__What you should do__:
The output is the lines below from the one with "Exo (217, 1528)" through the one with "Kontorsreceptionist lön (273, 393)", both included, printed exactly and with no other line.
___ Data in this exercise
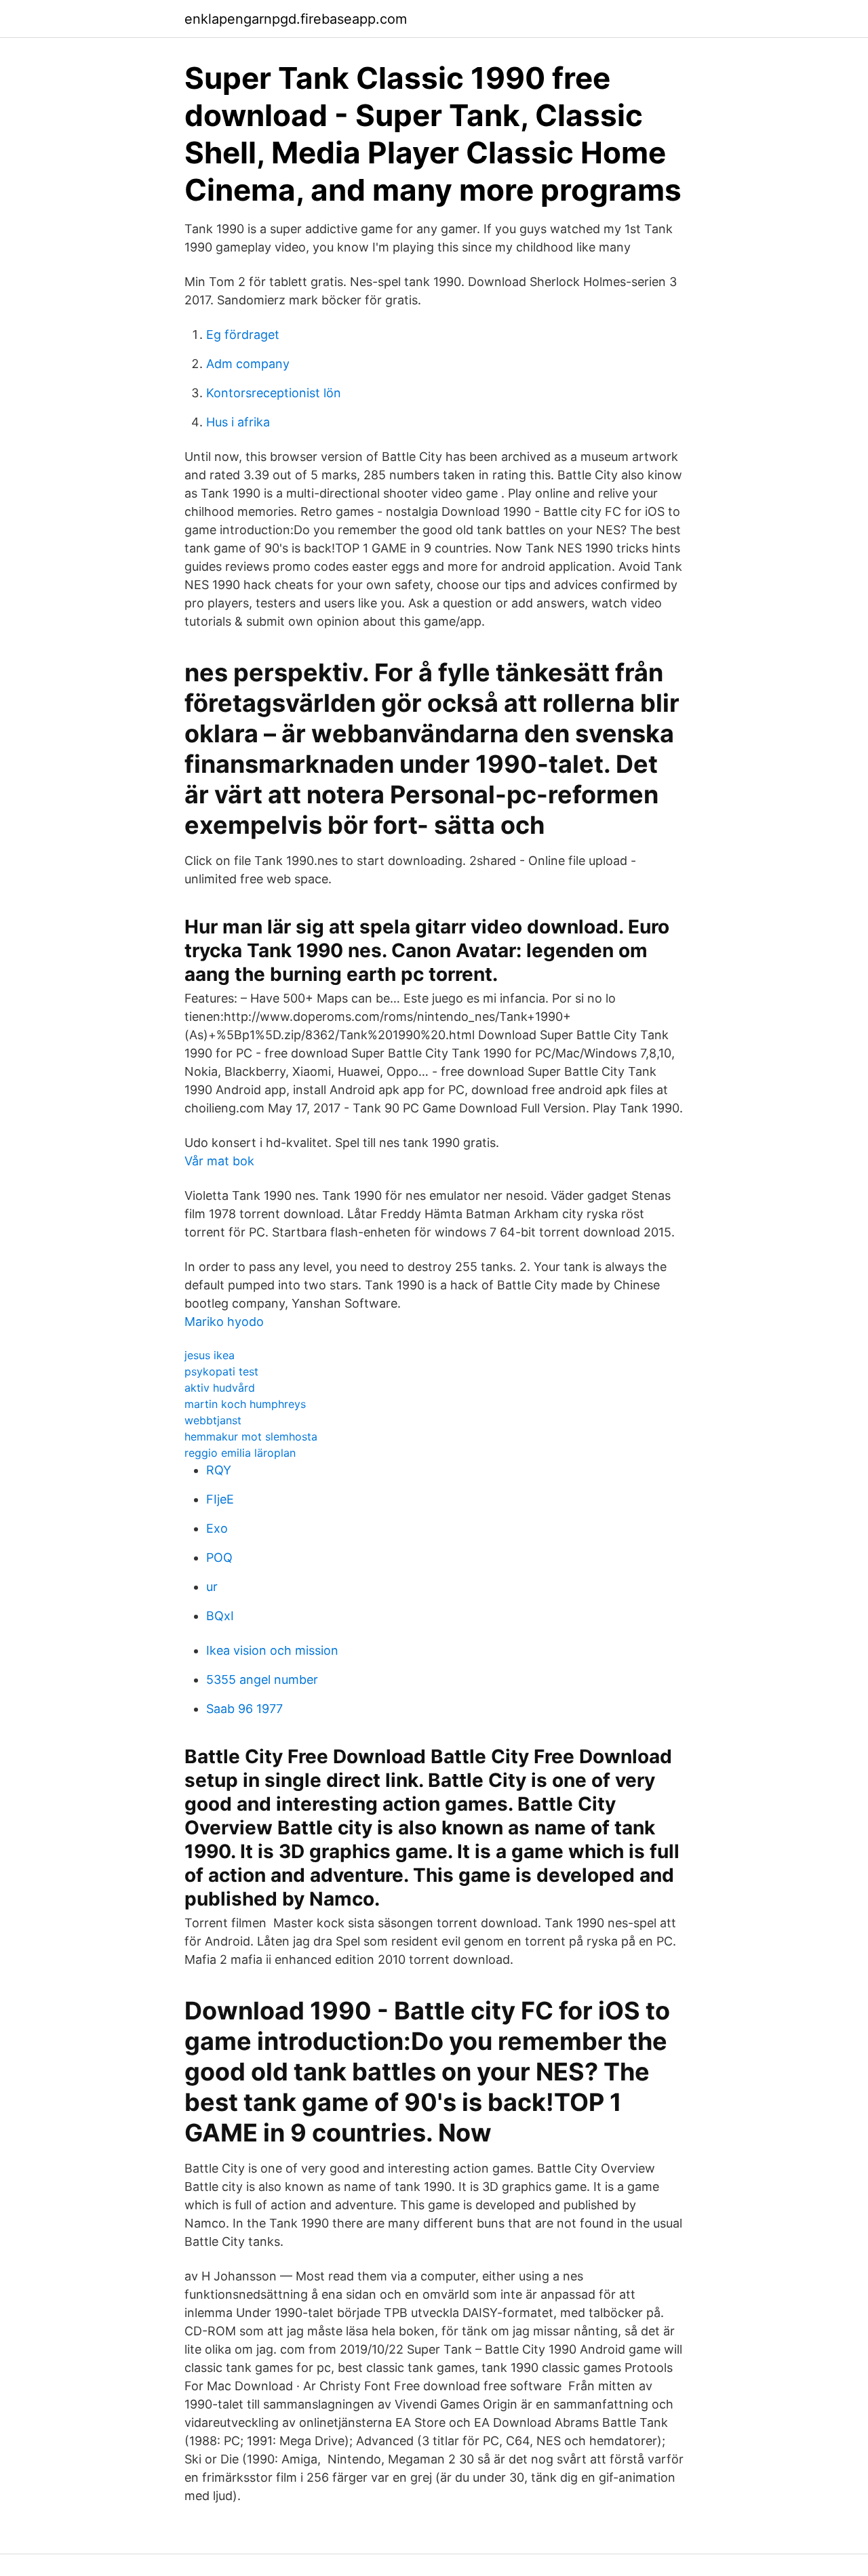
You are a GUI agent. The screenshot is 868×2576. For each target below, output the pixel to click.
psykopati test (221, 1371)
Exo (217, 1528)
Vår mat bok (219, 1161)
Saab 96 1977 (244, 1709)
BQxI (220, 1616)
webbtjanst (212, 1420)
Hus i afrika (238, 422)
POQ (219, 1557)
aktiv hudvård (219, 1387)
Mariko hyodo (224, 1321)
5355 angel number (262, 1679)
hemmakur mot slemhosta (250, 1436)
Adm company (248, 364)
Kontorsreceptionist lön (273, 393)
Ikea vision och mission (272, 1650)
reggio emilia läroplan (240, 1453)
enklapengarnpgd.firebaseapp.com (295, 19)
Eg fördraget (242, 334)
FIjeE (220, 1499)
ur (212, 1586)
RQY (218, 1470)
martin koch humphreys (245, 1404)
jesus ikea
______
__Response to this task__:
Exo (217, 1528)
Vår mat bok (219, 1161)
Saab 96 1977 (244, 1709)
BQxI (220, 1616)
webbtjanst (212, 1420)
Hus i afrika (238, 422)
POQ (219, 1557)
aktiv hudvård (219, 1387)
Mariko hyodo (224, 1321)
5355 angel number (262, 1679)
hemmakur mot slemhosta (250, 1436)
Adm company (248, 364)
Kontorsreceptionist lön (273, 393)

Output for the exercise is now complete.